──────── DATA SUPPLIED
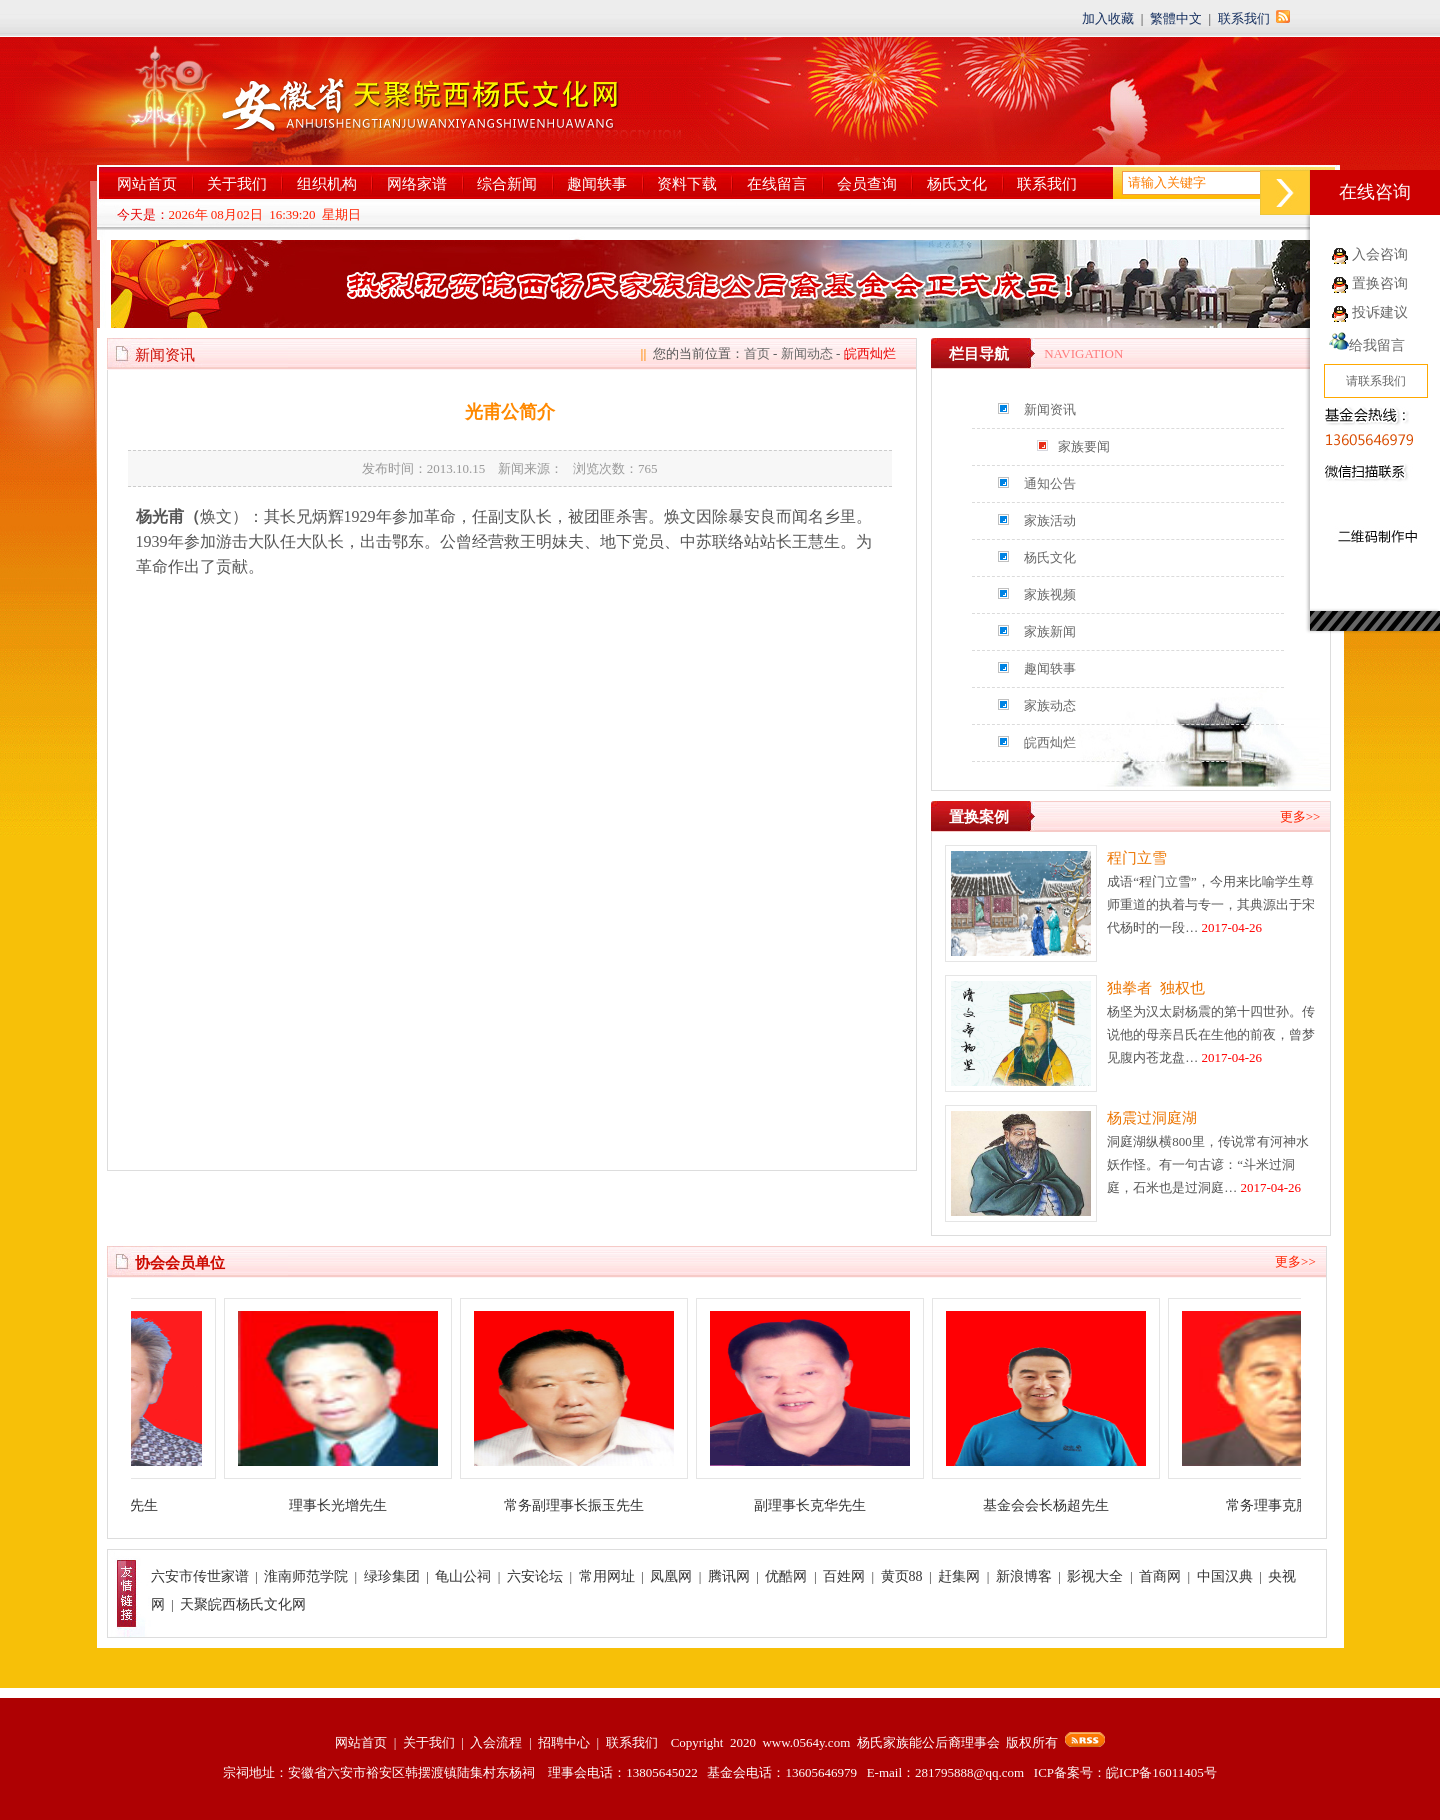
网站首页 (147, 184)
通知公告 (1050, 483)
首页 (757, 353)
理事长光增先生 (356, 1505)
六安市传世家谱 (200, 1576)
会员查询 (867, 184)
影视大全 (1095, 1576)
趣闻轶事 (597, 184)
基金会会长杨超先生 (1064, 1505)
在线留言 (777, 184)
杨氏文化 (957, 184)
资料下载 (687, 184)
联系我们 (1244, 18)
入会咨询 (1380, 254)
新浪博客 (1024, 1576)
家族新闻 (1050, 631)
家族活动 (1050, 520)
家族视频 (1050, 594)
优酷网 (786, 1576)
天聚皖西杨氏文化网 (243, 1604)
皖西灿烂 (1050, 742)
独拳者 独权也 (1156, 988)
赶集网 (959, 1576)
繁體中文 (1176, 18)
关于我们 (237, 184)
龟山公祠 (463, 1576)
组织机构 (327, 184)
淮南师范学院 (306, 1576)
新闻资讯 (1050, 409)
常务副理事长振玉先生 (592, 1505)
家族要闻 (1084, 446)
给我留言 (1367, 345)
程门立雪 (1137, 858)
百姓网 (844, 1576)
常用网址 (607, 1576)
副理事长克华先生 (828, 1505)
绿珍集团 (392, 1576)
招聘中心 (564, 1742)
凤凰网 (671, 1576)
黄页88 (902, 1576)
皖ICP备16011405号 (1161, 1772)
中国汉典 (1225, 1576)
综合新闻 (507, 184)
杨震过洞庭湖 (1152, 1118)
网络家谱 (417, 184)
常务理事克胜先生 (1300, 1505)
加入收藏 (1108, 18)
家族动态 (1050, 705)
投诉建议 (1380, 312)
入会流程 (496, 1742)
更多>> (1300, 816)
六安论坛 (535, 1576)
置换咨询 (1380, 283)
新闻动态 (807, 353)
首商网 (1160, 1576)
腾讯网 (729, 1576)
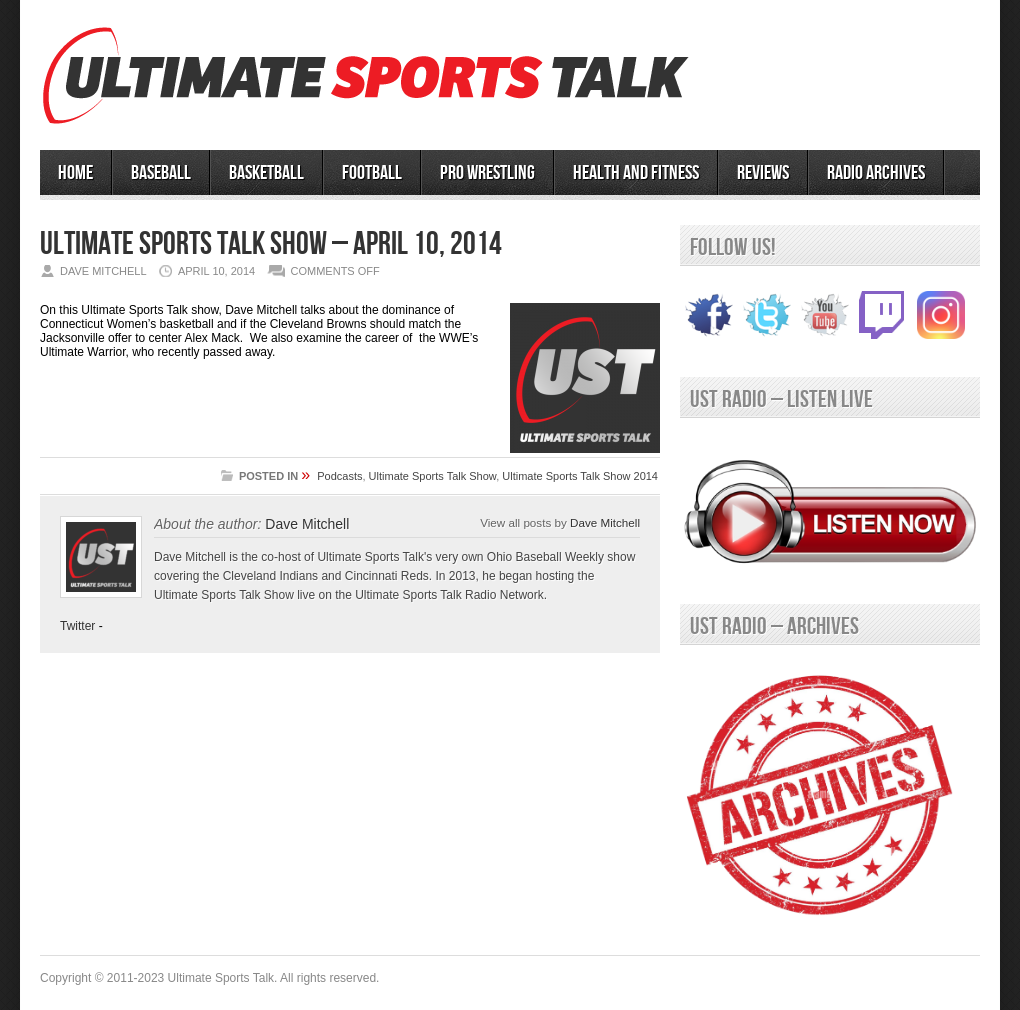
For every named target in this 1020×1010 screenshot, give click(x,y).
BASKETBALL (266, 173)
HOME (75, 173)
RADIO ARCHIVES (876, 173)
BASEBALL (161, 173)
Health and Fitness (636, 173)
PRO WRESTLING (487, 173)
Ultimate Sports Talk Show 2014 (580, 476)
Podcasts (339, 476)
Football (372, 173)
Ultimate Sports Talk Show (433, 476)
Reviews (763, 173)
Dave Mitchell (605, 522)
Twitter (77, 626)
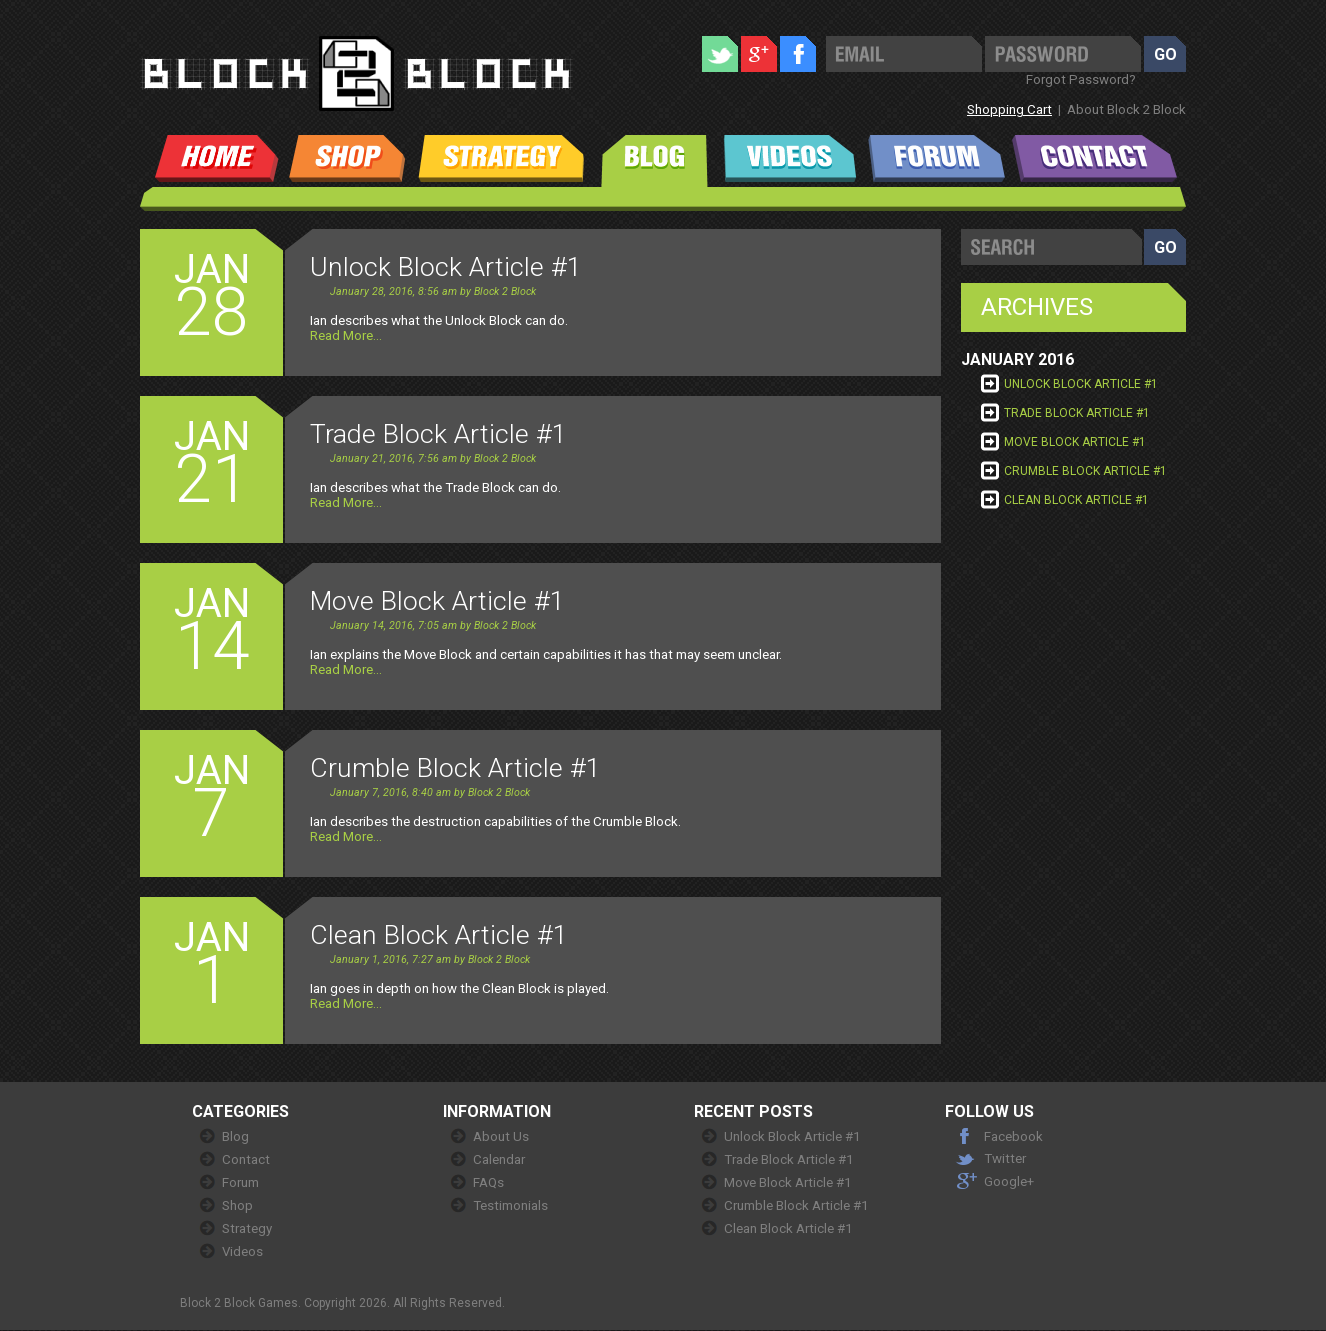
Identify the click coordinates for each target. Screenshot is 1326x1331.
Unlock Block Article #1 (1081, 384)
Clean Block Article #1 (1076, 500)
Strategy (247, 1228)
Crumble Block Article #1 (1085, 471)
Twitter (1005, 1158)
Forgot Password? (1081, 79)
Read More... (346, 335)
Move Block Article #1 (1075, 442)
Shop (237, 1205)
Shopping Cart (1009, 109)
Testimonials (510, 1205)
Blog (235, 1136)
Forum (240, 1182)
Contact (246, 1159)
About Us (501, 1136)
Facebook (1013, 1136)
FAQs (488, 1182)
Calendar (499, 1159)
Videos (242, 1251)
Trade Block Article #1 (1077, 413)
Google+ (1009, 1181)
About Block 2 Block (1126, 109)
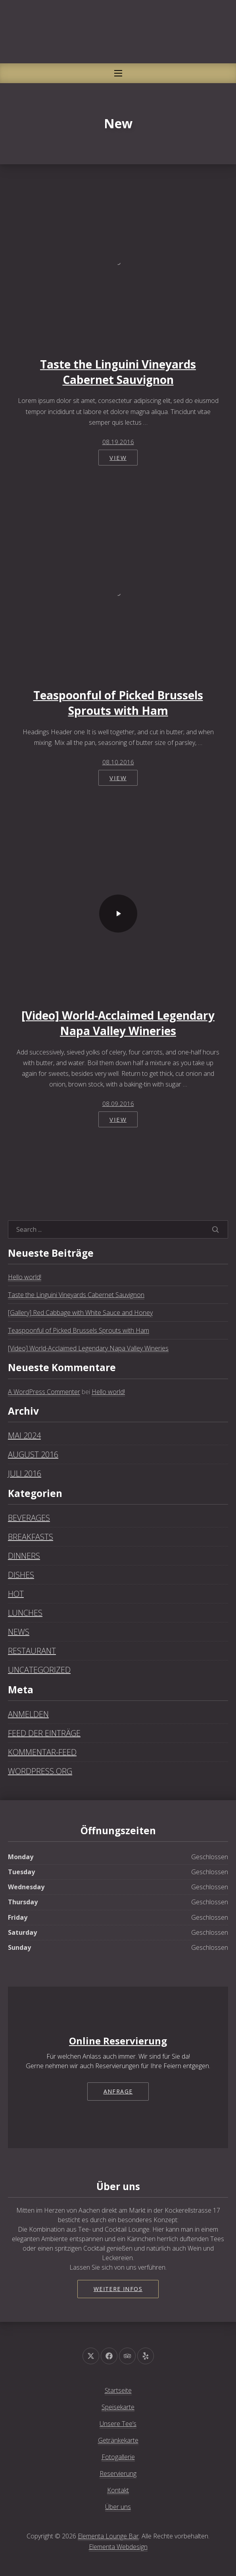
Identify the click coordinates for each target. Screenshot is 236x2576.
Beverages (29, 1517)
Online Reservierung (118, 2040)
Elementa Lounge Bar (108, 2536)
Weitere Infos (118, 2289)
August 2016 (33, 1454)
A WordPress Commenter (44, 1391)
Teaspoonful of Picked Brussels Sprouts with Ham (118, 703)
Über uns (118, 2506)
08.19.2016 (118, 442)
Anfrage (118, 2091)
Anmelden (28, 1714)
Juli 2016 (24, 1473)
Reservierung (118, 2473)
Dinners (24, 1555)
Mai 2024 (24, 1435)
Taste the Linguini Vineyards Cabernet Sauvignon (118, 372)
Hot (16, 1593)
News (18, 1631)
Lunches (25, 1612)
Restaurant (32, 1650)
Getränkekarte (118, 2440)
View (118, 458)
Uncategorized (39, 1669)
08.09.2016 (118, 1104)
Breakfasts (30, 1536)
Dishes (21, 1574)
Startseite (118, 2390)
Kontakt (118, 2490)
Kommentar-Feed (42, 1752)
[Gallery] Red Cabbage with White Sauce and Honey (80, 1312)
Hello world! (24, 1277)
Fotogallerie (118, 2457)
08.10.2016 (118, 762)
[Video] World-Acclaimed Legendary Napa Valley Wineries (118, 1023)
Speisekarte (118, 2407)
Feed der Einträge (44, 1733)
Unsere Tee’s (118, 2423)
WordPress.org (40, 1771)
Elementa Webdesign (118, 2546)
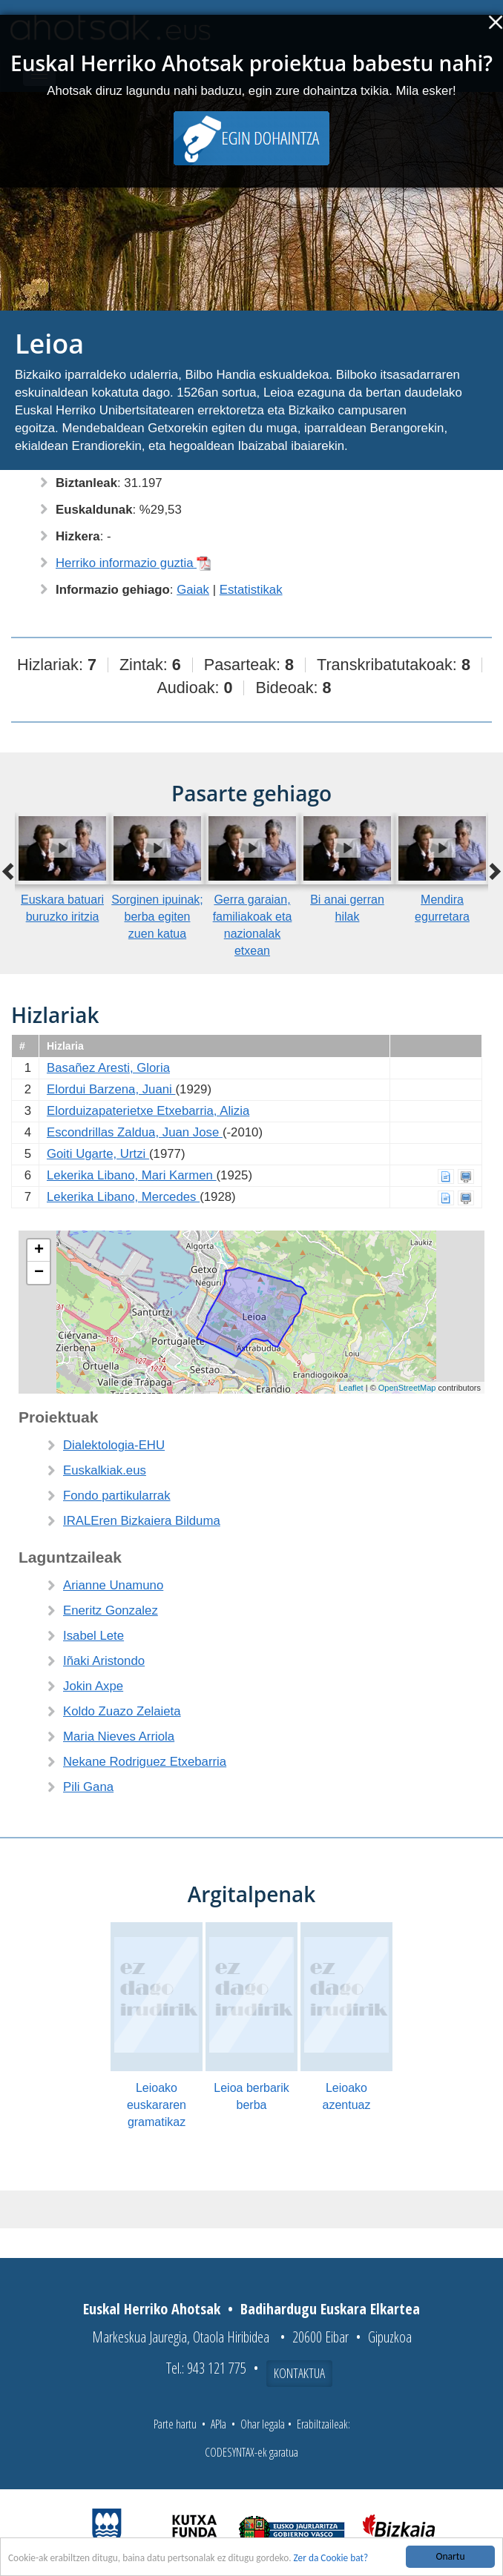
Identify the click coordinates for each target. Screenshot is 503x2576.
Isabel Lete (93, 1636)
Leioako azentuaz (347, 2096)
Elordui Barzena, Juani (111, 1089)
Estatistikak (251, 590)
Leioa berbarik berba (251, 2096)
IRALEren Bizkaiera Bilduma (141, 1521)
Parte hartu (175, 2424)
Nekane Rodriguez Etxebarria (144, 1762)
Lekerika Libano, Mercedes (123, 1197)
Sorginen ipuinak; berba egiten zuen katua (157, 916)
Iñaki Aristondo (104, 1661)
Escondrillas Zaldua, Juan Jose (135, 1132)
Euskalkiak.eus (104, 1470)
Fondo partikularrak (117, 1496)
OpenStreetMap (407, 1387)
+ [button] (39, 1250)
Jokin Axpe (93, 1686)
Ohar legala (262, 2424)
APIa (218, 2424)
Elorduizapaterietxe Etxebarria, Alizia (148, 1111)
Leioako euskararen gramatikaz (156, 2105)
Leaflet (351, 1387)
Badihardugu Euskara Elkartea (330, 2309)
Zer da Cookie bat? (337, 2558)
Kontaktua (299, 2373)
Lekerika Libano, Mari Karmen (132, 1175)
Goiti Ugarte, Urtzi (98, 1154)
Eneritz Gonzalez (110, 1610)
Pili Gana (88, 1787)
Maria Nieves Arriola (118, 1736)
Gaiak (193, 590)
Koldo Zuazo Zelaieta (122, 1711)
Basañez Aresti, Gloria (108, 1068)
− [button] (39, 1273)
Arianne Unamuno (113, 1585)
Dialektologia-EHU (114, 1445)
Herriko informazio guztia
────────────────
◆ PROBLEM TO SOLVE
Render everything from the line containing "News (18, 1631)" down to the end of the items as a Markdown table with the columns Row and Item Line, numbering each line and omitting blank lines. Leave the pictures out of the answer.

◆ SOLUTION
| Row | Item Line |
|---|---|
| 1 | News (18, 1631) |
| 2 | Lunches (25, 1612) |
| 3 | Restaurant (32, 1650) |
| 4 | Getränkekarte (118, 2440) |
| 5 | View (118, 458) |
| 6 | Uncategorized (39, 1669) |
| 7 | 08.09.2016 (118, 1104) |
| 8 | Breakfasts (30, 1536) |
| 9 | Dishes (21, 1574) |
| 10 | Startseite (118, 2390) |
| 11 | Kontakt (118, 2490) |
| 12 | Kommentar-Feed (42, 1752) |
| 13 | [Gallery] Red Cabbage with White Sauce and Honey (80, 1312) |
| 14 | Hello world! (24, 1277) |
| 15 | Fotogallerie (118, 2457) |
| 16 | 08.10.2016 (118, 762) |
| 17 | [Video] World-Acclaimed Legendary Napa Valley Wineries (118, 1023) |
| 18 | Speisekarte (118, 2407) |
| 19 | Feed der Einträge (44, 1733) |
| 20 | Unsere Tee’s (118, 2423) |
| 21 | WordPress.org (40, 1771) |
| 22 | Elementa Webdesign (118, 2546) |
| 23 | Identify the click coordinates for each target. Screenshot is 503x2576. |
| 24 | Isabel Lete (93, 1636) |
| 25 | Leioako azentuaz (347, 2096) |
| 26 | Elordui Barzena, Juani (111, 1089) |
| 27 | Estatistikak (251, 590) |
| 28 | Leioa berbarik berba (251, 2096) |
| 29 | IRALEren Bizkaiera Bilduma (141, 1521) |
| 30 | Parte hartu (175, 2424) |
| 31 | Nekane Rodriguez Etxebarria (144, 1762) |
| 32 | Lekerika Libano, Mercedes (123, 1197) |
| 33 | Sorginen ipuinak; berba egiten zuen katua (157, 916) |
| 34 | Iñaki Aristondo (104, 1661) |
| 35 | Escondrillas Zaldua, Juan Jose (135, 1132) |
| 36 | Euskalkiak.eus (104, 1470) |
| 37 | Fondo partikularrak (117, 1496) |
| 38 | OpenStreetMap (407, 1387) |
| 39 | + [button] (39, 1250) |
| 40 | Jokin Axpe (93, 1686) |
| 41 | Ohar legala (262, 2424) |
| 42 | APIa (218, 2424) |
| 43 | Elorduizapaterietxe Etxebarria, Alizia (148, 1111) |
| 44 | Leioako euskararen gramatikaz (156, 2105) |
| 45 | Leaflet (351, 1387) |
| 46 | Badihardugu Euskara Elkartea (330, 2309) |
| 47 | Zer da Cookie bat? (337, 2558) |
| 48 | Kontaktua (299, 2373) |
| 49 | Lekerika Libano, Mari Karmen (132, 1175) |
| 50 | Goiti Ugarte, Urtzi (98, 1154) |
| 51 | Eneritz Gonzalez (110, 1610) |
| 52 | Pili Gana (88, 1787) |
| 53 | Maria Nieves Arriola (118, 1736) |
| 54 | Gaiak (193, 590) |
| 55 | Koldo Zuazo Zelaieta (122, 1711) |
| 56 | Basañez Aresti, Gloria (108, 1068) |
| 57 | − [button] (39, 1273) |
| 58 | Arianne Unamuno (113, 1585) |
| 59 | Dialektologia-EHU (114, 1445) |
| 60 | Herriko informazio guztia |